TRECHO PARA LEITURA:
--------------------

A evolução do vinho nacional
Comecei a degustar o vinho brasileiro, seriamente, há oito anos, e confesso que sempre gostei. Mesmo com tantos experts me dizendo que o nosso vinho não tinha qualidade, simplesmente gostava do paladar, mais leve e com uma acidez mais pronunciada que o dos nossos vizinhos. Depois, estudando, percebi que os experts não tinham nada além de preconceito, pois consegui degustar vinhos fantásticos de produtores das mais variadas regiões do Brasil, das maiores às menores vinícolas. Percebi também um estilo sendo frequente, aquele mesmo estilo que me fez gostar dos nossos vinhos lá no começo, que vão bem com comida, que possuem taninos pronunciados, mas com uma bela acidez e menos alcoólicos. Faltava descobrir como esses vinhos evoluíam, o que o tempo em garrafa faria com eles.

--------------------

TAREFA A REALIZAR: No trecho sobre o vinho nacional, como é descrito o paladar do vinho brasileiro em comparação com o dos vizinhos? Os registros não são necessários.

INFORMAÇÕES FORNECIDAS:
--------------------

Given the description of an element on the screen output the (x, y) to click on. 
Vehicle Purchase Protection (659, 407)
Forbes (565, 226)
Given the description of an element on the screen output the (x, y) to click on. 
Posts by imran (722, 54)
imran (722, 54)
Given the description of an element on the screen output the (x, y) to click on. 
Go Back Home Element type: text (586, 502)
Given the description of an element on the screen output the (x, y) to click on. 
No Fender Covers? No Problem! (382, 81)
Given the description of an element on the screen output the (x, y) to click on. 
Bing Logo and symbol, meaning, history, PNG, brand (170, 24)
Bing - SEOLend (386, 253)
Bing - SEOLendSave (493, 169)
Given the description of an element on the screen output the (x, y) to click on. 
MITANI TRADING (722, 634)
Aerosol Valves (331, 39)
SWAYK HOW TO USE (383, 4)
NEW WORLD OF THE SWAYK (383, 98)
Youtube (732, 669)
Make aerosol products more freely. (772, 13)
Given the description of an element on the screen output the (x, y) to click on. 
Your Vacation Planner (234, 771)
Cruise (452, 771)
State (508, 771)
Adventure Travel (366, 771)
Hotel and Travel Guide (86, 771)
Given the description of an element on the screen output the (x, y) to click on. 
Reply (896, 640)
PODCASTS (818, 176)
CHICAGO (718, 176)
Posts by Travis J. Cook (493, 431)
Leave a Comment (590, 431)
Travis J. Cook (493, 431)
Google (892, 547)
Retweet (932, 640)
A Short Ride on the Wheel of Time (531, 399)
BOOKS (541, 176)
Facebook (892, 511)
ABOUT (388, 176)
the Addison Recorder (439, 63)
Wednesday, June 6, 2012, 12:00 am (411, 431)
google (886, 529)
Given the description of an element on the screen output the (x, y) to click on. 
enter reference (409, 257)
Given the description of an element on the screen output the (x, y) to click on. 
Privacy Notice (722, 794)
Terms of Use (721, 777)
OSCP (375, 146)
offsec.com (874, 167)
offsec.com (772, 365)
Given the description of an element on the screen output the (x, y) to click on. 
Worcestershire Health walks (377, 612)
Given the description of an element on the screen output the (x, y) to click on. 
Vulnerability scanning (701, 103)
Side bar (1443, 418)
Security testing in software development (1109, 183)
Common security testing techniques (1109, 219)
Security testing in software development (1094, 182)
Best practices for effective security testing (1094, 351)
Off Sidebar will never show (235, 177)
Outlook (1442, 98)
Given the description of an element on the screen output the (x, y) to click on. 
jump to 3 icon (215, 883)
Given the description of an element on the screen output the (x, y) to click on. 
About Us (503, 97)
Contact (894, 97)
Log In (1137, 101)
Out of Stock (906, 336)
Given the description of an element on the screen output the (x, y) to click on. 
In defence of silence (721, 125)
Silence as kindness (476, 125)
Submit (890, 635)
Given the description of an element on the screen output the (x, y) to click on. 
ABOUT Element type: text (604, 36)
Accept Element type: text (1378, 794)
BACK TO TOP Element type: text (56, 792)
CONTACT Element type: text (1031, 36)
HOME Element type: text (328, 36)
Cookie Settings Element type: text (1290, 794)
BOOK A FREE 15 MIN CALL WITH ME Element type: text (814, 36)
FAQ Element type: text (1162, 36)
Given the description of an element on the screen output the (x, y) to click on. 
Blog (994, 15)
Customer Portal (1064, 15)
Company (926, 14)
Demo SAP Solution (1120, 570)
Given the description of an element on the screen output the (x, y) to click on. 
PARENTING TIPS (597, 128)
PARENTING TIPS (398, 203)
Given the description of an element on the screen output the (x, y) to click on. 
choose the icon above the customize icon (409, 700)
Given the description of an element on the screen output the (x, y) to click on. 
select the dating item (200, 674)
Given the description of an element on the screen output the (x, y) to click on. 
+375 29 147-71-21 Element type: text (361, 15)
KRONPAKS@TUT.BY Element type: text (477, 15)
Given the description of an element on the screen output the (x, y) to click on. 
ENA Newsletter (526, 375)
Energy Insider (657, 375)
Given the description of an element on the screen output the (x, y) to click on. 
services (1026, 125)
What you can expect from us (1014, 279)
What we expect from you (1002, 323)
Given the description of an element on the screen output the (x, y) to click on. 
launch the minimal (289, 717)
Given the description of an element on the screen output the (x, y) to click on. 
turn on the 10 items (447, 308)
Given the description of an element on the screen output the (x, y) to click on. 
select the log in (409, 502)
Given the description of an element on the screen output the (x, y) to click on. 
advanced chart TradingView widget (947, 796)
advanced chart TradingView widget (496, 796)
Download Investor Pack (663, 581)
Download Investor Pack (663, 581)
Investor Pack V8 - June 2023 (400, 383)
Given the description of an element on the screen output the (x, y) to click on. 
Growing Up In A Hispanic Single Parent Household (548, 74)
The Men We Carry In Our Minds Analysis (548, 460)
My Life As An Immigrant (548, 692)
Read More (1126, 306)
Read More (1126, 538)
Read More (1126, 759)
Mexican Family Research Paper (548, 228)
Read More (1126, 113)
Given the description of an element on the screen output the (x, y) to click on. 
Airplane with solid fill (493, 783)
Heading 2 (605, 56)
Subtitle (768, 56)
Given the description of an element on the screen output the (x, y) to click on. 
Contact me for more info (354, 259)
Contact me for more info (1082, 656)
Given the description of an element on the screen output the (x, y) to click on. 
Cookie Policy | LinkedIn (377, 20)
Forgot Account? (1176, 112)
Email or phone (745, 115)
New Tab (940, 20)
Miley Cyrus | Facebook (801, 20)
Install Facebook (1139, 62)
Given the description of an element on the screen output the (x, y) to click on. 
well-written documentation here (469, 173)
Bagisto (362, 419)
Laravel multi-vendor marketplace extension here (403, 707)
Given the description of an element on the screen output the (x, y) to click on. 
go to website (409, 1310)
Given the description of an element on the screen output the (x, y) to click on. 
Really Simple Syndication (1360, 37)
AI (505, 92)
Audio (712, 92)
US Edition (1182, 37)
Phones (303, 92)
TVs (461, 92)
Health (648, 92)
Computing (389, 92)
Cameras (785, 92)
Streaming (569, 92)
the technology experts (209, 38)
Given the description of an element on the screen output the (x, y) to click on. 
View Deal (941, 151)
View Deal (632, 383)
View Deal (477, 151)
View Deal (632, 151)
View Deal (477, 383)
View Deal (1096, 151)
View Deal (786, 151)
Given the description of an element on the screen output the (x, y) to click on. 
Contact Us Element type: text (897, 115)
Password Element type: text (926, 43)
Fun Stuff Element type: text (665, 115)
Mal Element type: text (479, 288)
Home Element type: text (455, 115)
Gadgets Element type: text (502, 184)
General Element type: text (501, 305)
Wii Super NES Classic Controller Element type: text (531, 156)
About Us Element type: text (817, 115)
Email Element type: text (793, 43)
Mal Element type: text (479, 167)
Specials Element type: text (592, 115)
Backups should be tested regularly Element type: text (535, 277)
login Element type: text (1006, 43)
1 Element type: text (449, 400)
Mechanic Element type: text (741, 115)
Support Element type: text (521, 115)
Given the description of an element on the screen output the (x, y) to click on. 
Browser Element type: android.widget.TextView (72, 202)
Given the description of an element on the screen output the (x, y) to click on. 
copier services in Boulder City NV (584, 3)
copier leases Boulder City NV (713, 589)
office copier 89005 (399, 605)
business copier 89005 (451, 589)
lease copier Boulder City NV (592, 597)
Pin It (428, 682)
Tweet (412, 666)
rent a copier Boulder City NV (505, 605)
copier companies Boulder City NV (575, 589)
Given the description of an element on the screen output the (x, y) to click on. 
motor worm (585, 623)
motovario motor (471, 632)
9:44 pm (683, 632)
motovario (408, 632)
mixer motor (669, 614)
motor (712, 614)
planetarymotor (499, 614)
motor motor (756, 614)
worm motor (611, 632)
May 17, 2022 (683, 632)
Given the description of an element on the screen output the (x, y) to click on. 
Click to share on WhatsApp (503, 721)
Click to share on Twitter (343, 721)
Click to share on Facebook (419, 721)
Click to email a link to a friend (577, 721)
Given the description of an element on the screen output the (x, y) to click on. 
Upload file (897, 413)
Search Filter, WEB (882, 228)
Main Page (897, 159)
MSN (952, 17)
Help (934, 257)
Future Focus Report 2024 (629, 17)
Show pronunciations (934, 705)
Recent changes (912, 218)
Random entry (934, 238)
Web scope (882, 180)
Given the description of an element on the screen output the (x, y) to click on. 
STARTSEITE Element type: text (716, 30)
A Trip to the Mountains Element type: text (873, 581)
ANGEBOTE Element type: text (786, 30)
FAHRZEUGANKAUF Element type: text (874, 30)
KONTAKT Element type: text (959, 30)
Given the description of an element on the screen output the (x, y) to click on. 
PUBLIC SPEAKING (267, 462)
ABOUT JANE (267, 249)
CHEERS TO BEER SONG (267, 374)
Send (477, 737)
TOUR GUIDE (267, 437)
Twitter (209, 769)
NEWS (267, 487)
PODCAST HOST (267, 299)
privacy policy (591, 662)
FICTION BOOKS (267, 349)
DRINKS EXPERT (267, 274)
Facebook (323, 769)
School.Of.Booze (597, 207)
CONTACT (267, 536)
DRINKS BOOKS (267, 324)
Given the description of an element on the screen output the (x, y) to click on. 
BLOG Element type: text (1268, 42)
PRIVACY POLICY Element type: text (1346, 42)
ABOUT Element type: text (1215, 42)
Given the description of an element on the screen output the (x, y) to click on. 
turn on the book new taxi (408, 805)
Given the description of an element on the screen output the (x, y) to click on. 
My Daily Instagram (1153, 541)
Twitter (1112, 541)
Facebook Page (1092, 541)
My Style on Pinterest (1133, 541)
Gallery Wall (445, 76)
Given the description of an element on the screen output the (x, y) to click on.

--------------------

EM RESPOSTA: Mais leve e com uma acidez mais pronunciada.